Reproduce the lines below verbatim, beginning at the line that contains "Expand the New User tag dropdown" and ending after the line that contains "pyautogui.click(x=1156, y=317)". Omit the pictures from your answer.

--- Start Records shown ---

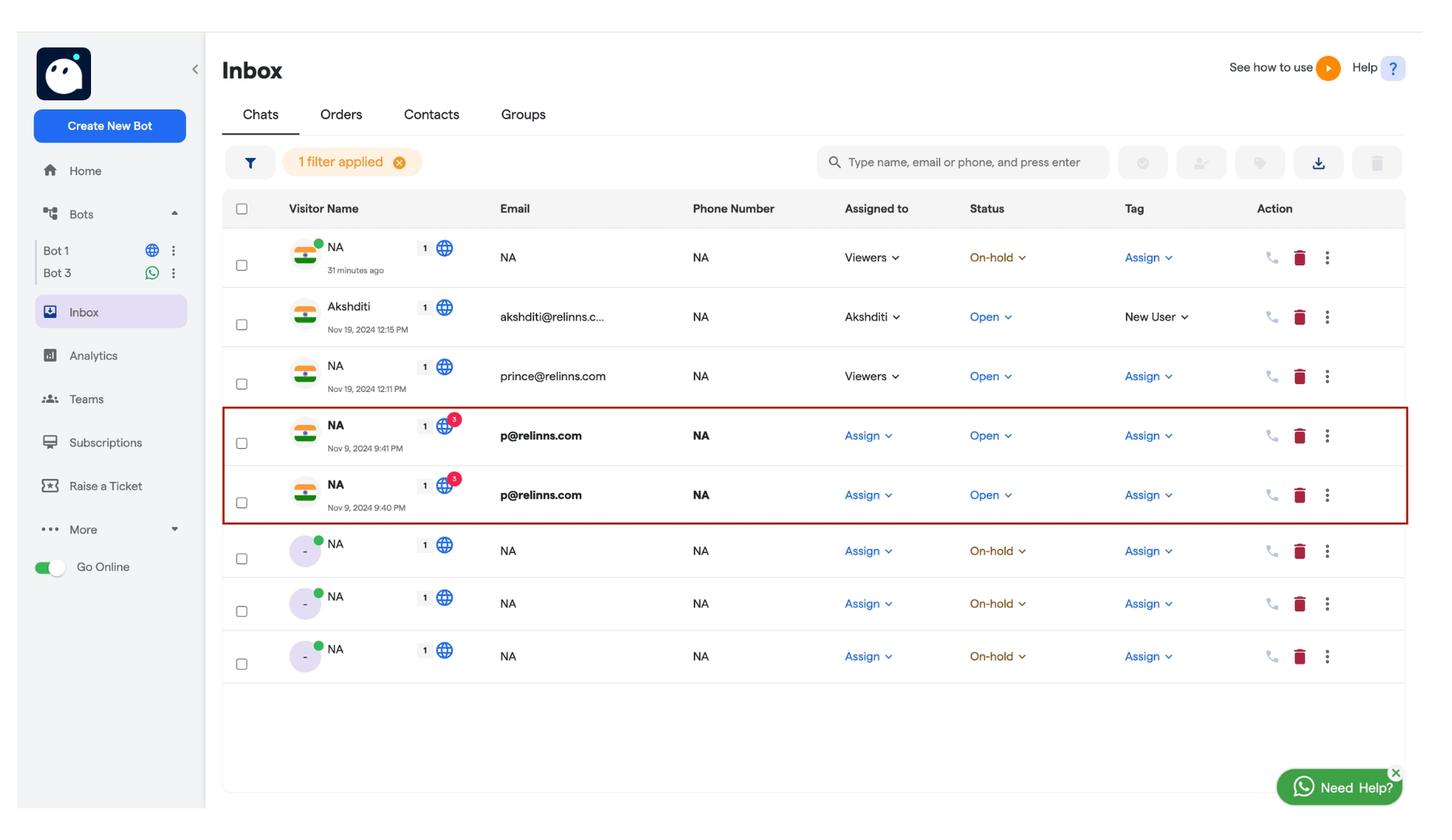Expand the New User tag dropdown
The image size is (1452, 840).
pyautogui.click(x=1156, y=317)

--- End Records shown ---
--- Start Records shown ---

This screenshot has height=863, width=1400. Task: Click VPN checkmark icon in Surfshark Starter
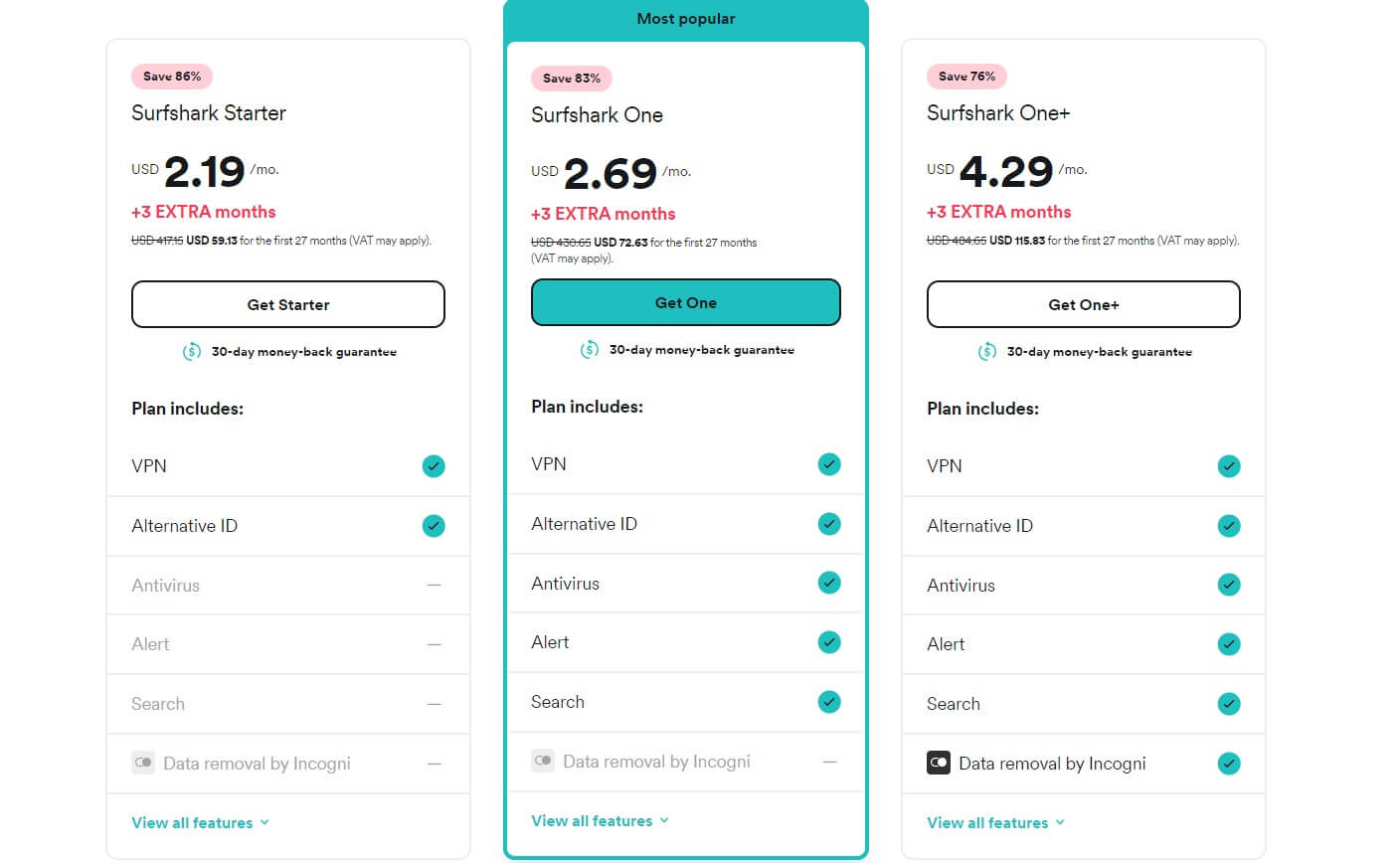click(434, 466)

--- End Records shown ---

◆ **Task result**
Expand the New User tag dropdown
The image size is (1452, 840).
pyautogui.click(x=1156, y=317)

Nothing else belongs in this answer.